Archiwum Polityki

Wyhoduj swoją bakterię

Wiosną osłabiony po zimie organizm dopadają choroby. Od lekarza oczekujemy, że szybko przepisze nam antybiotyk. Ten zaś często na to przystaje – z oszczędności czy braku zaufania do badań laboratoryjnych. Tymczasem tylko dzięki nim możemy mieć pewność, że dostaniemy skuteczny lek.

Pediatra bezbłędnie rozpozna ospę u kilkuletniego dziecka, a internista – chorobę wieńcową u czterdziestolatka z charakterystycznym bólem za mostkiem. Niejednokrotnie jednak przed rozpoczęciem właściwej kuracji lekarz musi sięgnąć po wyniki badań laboratoryjnych, a w przypadku zakażeń – powinien zidentyfikować zarazek, by móc skutecznie go zwalczyć.

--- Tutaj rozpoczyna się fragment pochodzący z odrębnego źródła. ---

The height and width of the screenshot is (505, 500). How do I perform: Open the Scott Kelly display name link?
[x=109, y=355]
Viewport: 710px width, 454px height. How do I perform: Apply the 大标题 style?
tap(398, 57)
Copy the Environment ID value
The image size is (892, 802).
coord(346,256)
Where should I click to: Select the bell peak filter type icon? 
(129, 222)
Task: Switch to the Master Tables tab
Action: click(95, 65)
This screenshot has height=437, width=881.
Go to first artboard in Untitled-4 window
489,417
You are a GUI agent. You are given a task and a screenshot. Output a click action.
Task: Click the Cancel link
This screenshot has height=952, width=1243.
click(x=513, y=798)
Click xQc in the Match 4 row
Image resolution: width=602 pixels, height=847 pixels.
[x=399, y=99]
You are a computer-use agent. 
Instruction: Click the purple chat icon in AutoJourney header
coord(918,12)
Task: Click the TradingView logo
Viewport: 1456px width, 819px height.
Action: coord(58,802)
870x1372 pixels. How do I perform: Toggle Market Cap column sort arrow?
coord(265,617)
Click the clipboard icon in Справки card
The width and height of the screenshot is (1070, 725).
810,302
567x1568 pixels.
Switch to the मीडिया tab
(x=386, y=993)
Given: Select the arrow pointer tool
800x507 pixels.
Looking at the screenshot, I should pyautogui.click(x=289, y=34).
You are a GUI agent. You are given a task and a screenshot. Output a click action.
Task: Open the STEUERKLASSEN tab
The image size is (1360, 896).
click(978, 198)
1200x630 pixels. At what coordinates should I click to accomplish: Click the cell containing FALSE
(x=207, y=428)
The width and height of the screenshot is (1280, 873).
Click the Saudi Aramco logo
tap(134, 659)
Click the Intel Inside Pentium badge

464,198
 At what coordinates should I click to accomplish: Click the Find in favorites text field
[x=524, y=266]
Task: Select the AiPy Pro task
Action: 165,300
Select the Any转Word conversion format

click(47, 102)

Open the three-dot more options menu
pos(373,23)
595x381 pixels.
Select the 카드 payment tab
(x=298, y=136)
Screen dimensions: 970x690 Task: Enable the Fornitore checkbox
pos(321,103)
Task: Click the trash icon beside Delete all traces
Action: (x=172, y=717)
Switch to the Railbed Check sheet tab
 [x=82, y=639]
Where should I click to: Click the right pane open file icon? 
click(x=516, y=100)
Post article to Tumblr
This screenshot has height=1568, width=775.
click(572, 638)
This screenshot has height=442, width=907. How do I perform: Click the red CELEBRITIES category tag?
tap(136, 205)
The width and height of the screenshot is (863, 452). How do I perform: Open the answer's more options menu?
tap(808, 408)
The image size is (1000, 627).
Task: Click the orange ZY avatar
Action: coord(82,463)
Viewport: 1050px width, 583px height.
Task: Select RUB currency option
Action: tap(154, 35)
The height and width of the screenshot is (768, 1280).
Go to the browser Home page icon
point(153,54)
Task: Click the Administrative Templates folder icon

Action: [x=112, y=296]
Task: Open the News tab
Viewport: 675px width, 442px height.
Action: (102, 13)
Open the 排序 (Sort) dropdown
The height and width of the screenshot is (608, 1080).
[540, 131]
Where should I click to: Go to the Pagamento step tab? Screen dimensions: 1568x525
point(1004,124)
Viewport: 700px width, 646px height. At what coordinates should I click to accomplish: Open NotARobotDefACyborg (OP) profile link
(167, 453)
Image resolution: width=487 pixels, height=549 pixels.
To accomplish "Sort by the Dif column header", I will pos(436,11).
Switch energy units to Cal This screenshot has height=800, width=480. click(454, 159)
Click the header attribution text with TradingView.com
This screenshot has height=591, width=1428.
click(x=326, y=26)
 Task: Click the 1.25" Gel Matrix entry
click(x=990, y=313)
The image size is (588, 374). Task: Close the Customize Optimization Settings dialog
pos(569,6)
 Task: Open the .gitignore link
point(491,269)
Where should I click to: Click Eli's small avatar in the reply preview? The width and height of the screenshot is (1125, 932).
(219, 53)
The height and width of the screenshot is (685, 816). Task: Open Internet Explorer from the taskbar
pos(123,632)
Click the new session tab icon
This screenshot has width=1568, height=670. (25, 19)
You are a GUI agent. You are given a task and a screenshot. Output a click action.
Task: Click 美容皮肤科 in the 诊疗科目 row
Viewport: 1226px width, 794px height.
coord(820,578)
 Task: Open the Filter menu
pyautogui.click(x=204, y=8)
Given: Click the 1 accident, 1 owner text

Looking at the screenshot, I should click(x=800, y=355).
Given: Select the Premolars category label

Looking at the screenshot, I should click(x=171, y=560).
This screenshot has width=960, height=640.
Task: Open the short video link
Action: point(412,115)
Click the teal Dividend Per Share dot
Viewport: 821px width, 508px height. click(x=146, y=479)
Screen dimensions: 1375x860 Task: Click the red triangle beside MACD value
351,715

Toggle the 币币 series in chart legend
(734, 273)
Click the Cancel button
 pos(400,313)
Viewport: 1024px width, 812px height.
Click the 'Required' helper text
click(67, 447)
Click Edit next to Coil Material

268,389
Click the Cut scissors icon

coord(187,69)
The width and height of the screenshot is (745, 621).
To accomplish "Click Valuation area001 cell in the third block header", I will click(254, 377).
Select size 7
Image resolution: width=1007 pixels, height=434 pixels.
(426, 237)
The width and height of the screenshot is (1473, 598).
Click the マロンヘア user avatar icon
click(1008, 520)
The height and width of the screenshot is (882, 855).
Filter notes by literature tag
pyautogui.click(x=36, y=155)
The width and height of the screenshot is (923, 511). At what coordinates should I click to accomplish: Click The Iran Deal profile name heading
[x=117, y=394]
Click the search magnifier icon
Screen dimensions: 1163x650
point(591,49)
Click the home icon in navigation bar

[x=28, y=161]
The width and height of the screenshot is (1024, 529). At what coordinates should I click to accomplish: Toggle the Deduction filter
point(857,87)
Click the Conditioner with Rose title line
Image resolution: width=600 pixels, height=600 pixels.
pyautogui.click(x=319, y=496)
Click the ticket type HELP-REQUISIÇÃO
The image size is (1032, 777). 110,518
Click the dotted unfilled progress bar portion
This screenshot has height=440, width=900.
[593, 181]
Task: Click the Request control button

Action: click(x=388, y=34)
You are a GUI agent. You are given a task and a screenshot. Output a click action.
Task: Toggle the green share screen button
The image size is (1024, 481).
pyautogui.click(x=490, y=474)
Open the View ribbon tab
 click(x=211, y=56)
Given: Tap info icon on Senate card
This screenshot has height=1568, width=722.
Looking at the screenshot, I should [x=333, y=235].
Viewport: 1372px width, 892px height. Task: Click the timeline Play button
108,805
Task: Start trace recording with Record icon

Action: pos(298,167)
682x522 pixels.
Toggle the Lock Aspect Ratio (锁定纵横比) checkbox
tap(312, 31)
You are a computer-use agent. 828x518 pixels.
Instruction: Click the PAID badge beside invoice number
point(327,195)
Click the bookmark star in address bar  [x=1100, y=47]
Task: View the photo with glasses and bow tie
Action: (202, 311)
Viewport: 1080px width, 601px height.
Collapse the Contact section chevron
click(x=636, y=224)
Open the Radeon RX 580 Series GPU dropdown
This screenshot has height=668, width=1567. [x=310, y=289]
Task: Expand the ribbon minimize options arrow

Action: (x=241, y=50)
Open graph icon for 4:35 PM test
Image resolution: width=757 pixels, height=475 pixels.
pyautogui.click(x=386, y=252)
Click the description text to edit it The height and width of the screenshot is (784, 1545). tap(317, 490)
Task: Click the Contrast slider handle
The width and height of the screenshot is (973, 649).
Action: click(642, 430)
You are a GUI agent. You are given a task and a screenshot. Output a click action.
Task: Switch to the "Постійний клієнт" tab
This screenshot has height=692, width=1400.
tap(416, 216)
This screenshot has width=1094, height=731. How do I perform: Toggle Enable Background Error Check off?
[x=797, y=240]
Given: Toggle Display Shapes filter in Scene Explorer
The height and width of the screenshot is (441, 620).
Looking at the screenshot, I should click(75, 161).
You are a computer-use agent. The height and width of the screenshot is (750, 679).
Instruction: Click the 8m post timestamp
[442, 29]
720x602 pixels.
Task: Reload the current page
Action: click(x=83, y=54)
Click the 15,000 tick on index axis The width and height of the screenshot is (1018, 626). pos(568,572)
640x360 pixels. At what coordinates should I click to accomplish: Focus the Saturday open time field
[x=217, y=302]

Dr Barbara Mikiewicz z warszawskiego Laboratorium Analiz Lekarskich Alab wyliczyła jednak, że liczba badań bakteriologicznych w ostatnich trzech latach spadła w tej placówce o ponad połowę. Powód jest prozaiczny: oszczędności.

Czekamy, aż wyrośnie

– Bakteriologia nie jest tania – przyznaje dr Mikiewicz. W Alabie posiew moczu albo wymaz z nosa kosztują 25 zł, wymaz z gardła 35 zł, ale pacjentka skierowana na posiew bakterii tlenowych i beztlenowych z wydzieliny pochwy musi się już liczyć z wydatkiem 75 zł. Lekarze zaprzeczają jednak, by cena była głównym powodem mniejszego zainteresowania tego typu diagnostyką. Według nich najważniejsza jest zwłoka w podjęciu natychmiastowego leczenia, podyktowana kilkudniowym czasem oczekiwania na znalezienie zarazków w pobranym materiale. Czy rzeczywiście musi to trwać tak długo?

W zależności od rodzaju infekcji próbka wydzieliny, na przykład z gardła, trafia w laboratorium na odpowiednie podłoże. Jest to pożywka, na której w temperaturze 37 st. C wyrosną bakterie. Już po 18–24 godz. można podejrzeć, co rośnie (atakujące zatoki bakterie tlenowe Streptococcus pneumoniae lub Haemophilus influenzae rosną szybciej, ale na beztlenowce trzeba czekać dłużej). Jeśli hodowla będzie czysta, bez zabrudzeń spowodowanych niewłaściwym pobraniem materiału, można założyć tzw.